Essen

Menschen, die auf die Tafel angewiesen sind, dürfen sich nicht spalten lassen!

Dietrich Keil, früherer Ratsherr, Vorstandssprecher von "Essen steht AUF" positioniert sich mit einem Leserbrief zu den Vorgängen um die Essener Tafel.

Korrespondenz

Der Vorsitzende der Tafel in Essen, Jörg Sartor, hatte behauptet, dass Flüchtlinge und Zuwanderer ältere Tafelkunden verdrängt hätten. Es sollen als Neukunden daher nur noch Deutsche aufgenommen werden.
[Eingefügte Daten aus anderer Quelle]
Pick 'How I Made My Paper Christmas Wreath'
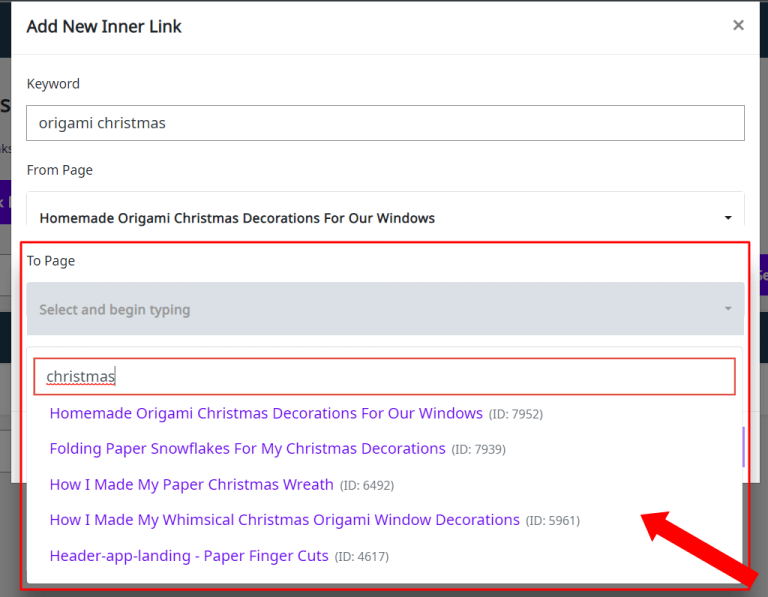This screenshot has height=597, width=768. tap(191, 485)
Andere Hilfsorganisationen, darunter die Tafeln in Berlin und Niedersachsen, distanzierten sich von Sartor.

 

Dietrich Keil schreibt an die WAZ und andere Medien, die über den Vorgang berichten:

 

"Die Tafeln sind ein Armutszeugnis Deutschlands, ein notdürftiges Pflaster auf die Wunden, die der Kapitalismus schlägt. Einsatz und Initiative der Menschen, die sich in Essen selbstlos dafür abschuften, das soziale Elend zu lindern, sind dagegen vorbildlich. Es richtet sich aber nicht nach Ländergrenzen, kann vielmehr Frust und Verzweiflung anrichten. Betroffene, ob geflüchtet oder von hier, dürfen sich nicht spalten lassen. Auch nicht von rassistischen Regeln der Essener Tafel, die darauf zielen, Geflüchtete auszuschließen. Sie haben das gleiche Interesse, an den Ursachen, ob von Flucht oder Armut, etwas zu ändern."